They’re laying for you.
Who?
The advertising crooks.
A.V.R.E.J. Jones,
Ad-Visor
Can protect you
Against Them.
An interesting ad, at a time, a century ago, when the general business philosophy was, let the reader – or buyer – beware. Who, you may ask, was this fictional ad-visor, A. Jones? His parents had given him the full name Adrian Van Reypen Egerton Jones, thus giving him the initials A. V. R. E. before the J. of Jones…which explains why he was known to his friends as Average Jones. And what he did, in a series of short stories, was to chase down criminals – rogues, thieves, kidnappers, even murderers – through their newspaper ads. It’s all on display in Average Jones, by Samuel Hopkins Adams.

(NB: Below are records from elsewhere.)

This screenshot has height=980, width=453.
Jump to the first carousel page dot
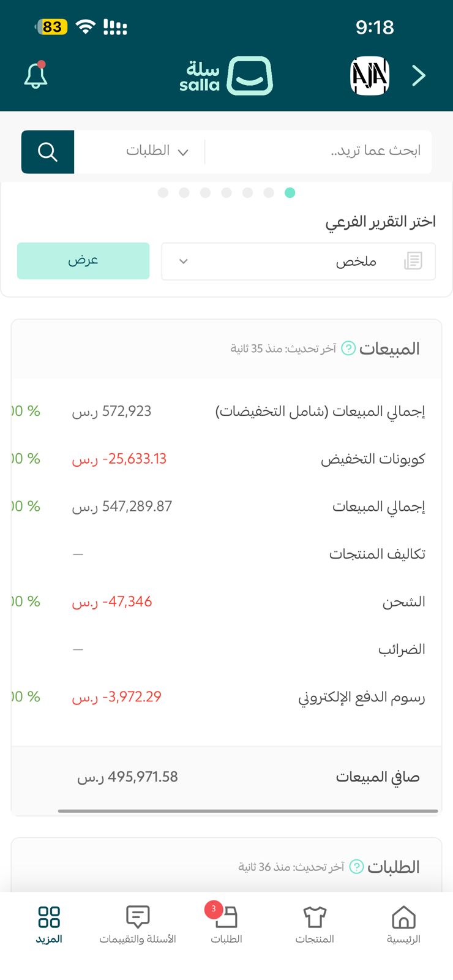tap(163, 193)
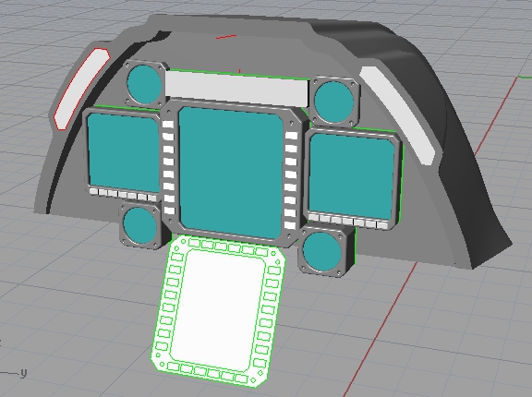The width and height of the screenshot is (532, 397).
Task: Click the large center teal display screen
Action: (x=231, y=173)
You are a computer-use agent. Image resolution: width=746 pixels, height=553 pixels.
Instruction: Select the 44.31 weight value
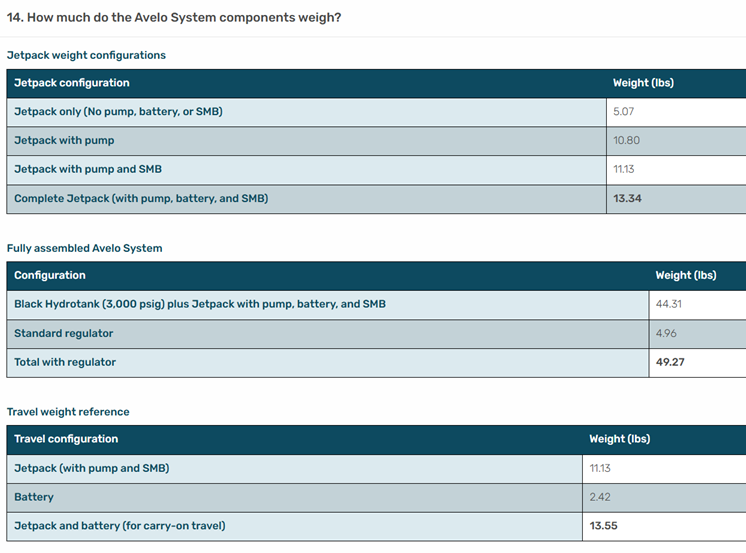pyautogui.click(x=669, y=305)
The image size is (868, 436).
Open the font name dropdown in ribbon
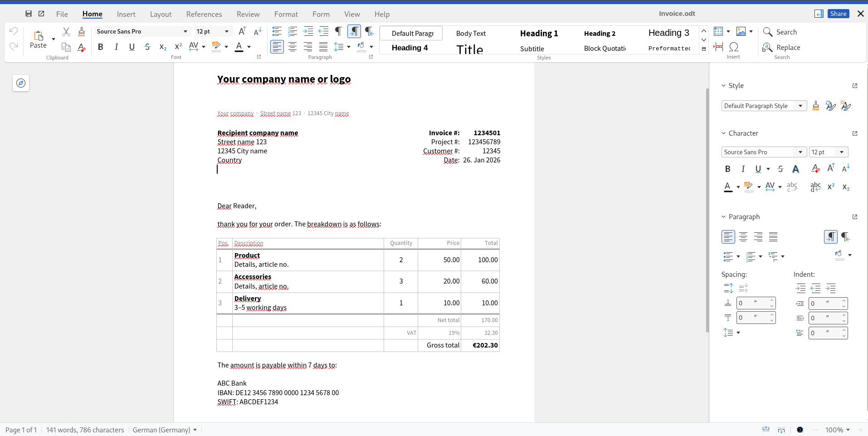click(x=185, y=31)
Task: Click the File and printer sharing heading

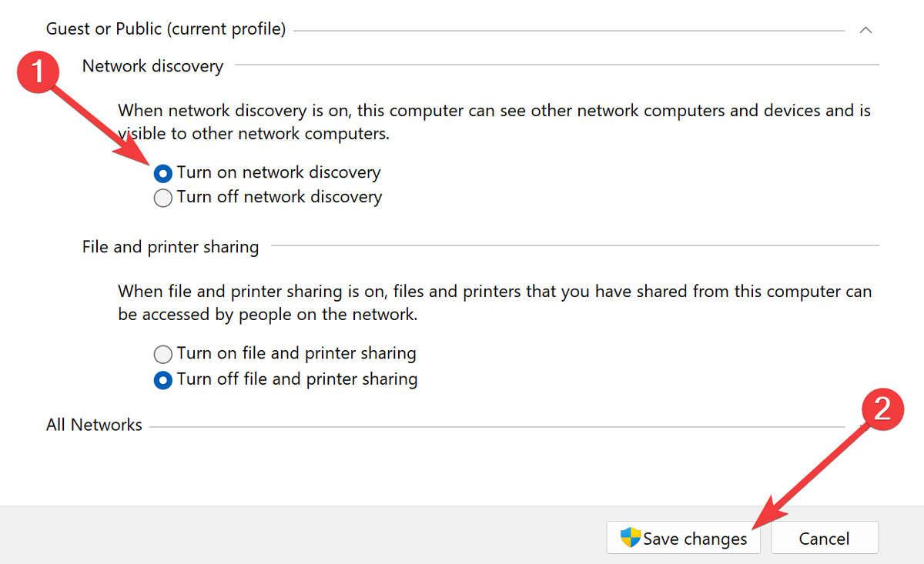Action: click(170, 247)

Samuel Hopkins Adams had an important day job: he was an investigative journalism who made a name for himself as a muckraker, particularly in the field of public health, railing against medical quackery and fraud. According to the Golden Age of Detection wiki and Wikipedia, Adams’ pioneering journalism is generally credited with having pushed Congress into passing the Pure Food and Drugs Act that created the federal bureaucracy that eventually became the Food and Drug Administration, the FDA. But Adams also wrote a number of crime novels and stories, including a series that was collected into a book, Average Jones, which was published in 1911.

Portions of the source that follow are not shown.